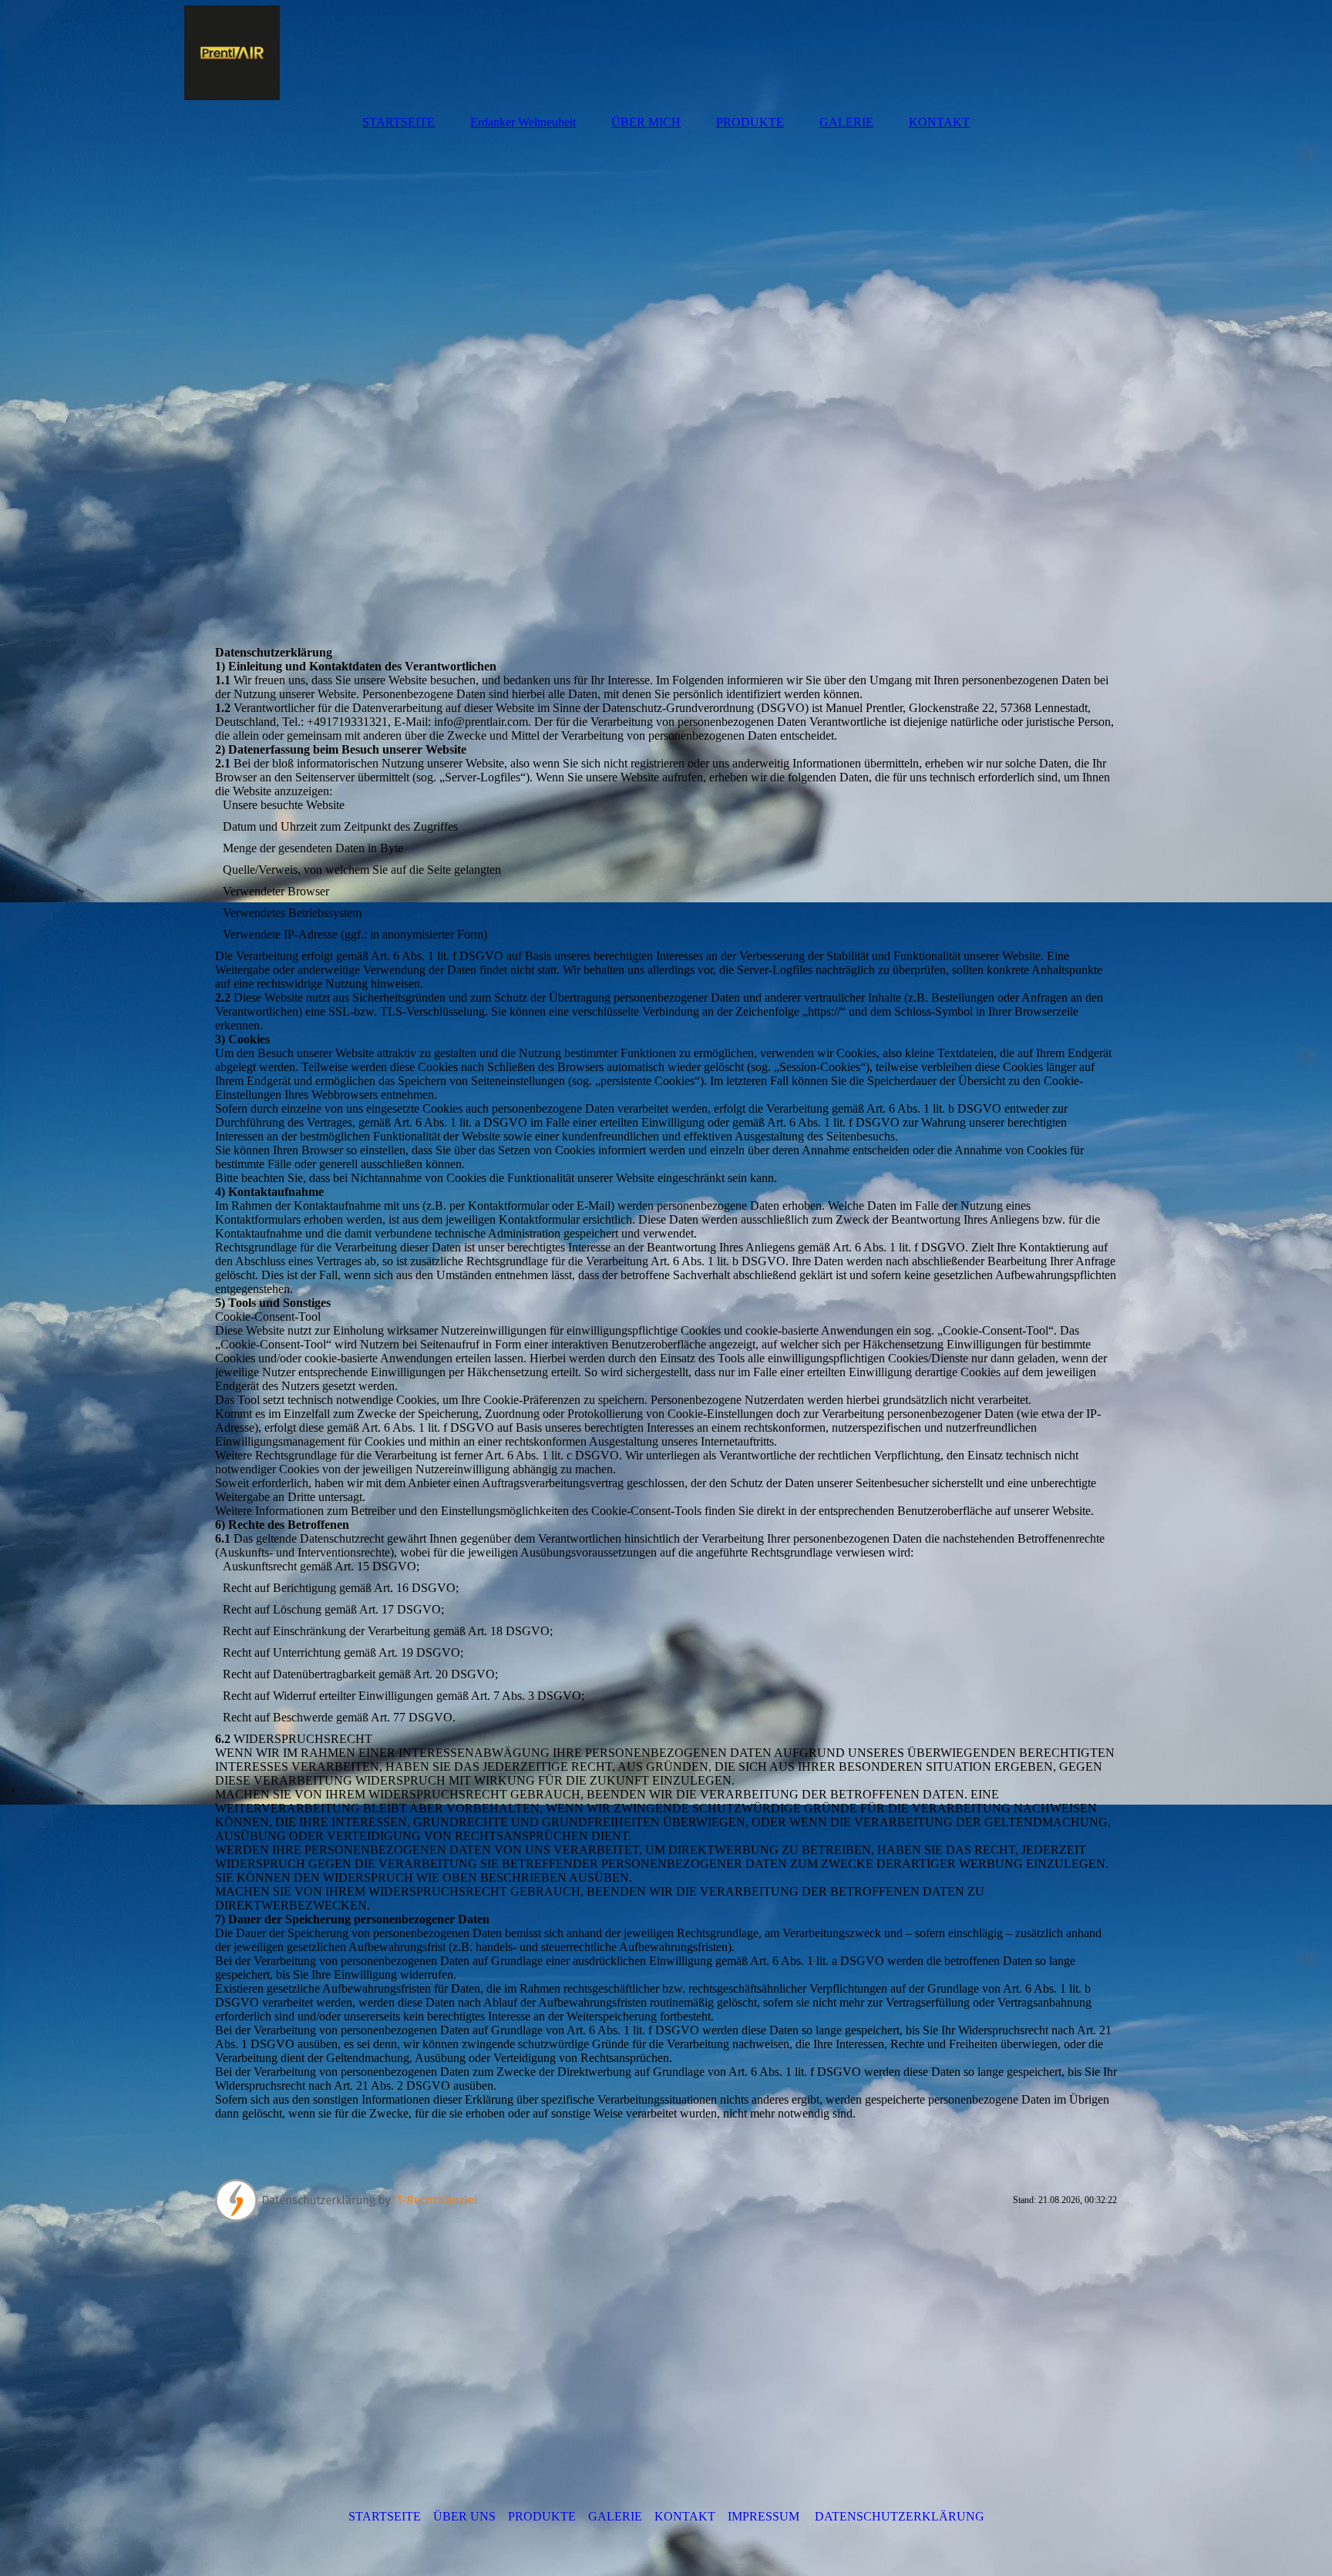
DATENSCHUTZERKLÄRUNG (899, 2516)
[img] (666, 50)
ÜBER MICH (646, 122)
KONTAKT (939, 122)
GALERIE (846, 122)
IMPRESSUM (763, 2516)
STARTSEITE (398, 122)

──────

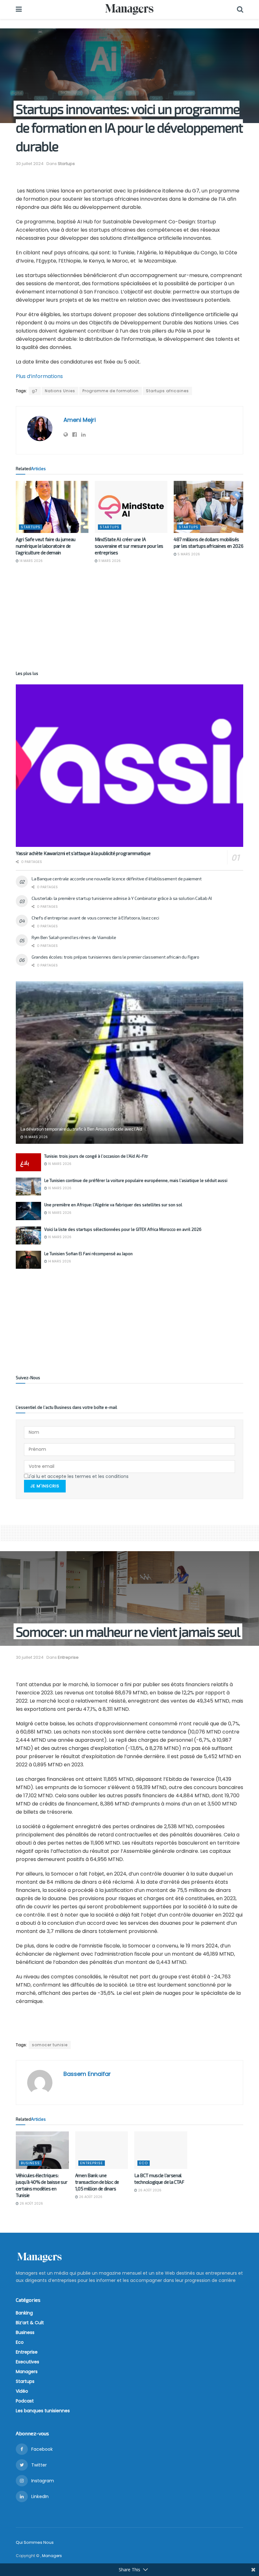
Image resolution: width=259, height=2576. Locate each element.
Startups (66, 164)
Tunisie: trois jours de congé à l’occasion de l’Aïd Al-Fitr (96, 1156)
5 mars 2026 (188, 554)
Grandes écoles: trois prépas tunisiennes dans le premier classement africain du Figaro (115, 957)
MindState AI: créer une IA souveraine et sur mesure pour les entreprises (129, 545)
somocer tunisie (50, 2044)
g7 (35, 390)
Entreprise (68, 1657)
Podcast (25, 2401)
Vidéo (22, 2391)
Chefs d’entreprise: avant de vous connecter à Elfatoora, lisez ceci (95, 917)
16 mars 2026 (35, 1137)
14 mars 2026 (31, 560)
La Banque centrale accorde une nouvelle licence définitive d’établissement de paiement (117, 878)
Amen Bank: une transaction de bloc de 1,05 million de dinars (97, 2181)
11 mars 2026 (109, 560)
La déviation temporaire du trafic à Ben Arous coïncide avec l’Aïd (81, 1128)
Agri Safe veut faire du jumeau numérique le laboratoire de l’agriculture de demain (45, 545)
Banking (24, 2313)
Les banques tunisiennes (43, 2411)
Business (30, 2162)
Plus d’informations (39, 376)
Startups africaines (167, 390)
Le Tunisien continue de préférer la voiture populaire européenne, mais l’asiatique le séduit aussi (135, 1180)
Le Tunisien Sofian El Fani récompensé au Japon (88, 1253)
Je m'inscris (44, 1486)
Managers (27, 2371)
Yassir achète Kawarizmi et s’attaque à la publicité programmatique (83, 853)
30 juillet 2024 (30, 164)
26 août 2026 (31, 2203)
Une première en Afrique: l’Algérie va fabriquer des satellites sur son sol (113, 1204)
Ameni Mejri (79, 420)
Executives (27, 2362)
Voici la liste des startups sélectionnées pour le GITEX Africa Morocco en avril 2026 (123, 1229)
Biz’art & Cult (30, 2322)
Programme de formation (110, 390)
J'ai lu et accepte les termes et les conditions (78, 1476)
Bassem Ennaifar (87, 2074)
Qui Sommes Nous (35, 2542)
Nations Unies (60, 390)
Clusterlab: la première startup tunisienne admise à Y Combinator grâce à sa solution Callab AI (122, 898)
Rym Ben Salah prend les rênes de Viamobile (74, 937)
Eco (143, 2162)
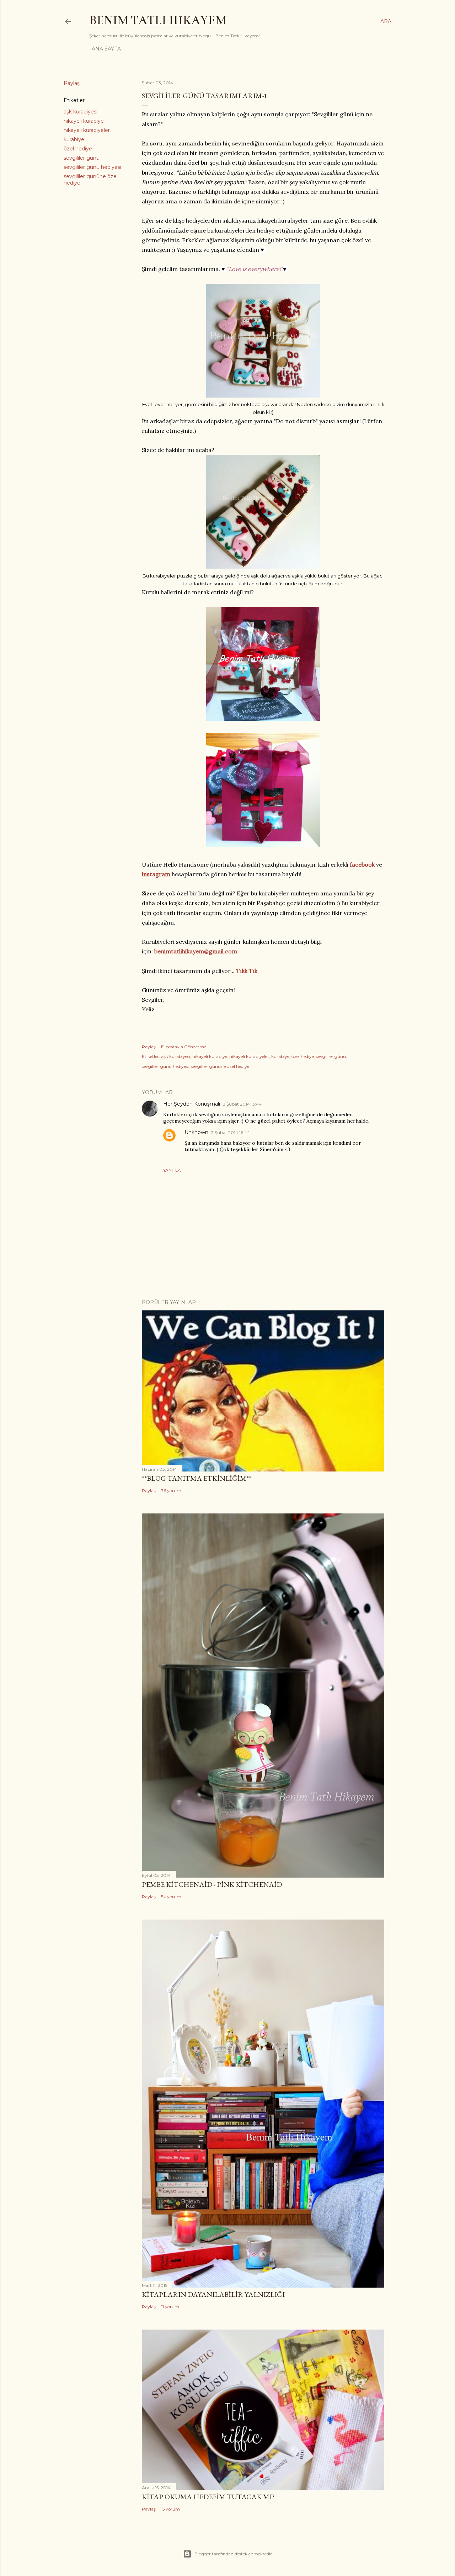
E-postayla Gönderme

──────

_AIM OF THE TASK_
Write out exactly the lines that fall from the line with "Vidéo (22, 2391)" to the line with "11 mars 2026 (109, 560)" in the records above, keeping both ends.

_SOLUTION FOR THIS PROBLEM_
Vidéo (22, 2391)
Chefs d’entreprise: avant de vous connecter à Elfatoora, lisez ceci (95, 917)
16 mars 2026 (35, 1137)
14 mars 2026 (31, 560)
La Banque centrale accorde une nouvelle licence définitive d’établissement de paiement (117, 878)
Amen Bank: une transaction de bloc de 1,05 million de dinars (97, 2181)
11 mars 2026 (109, 560)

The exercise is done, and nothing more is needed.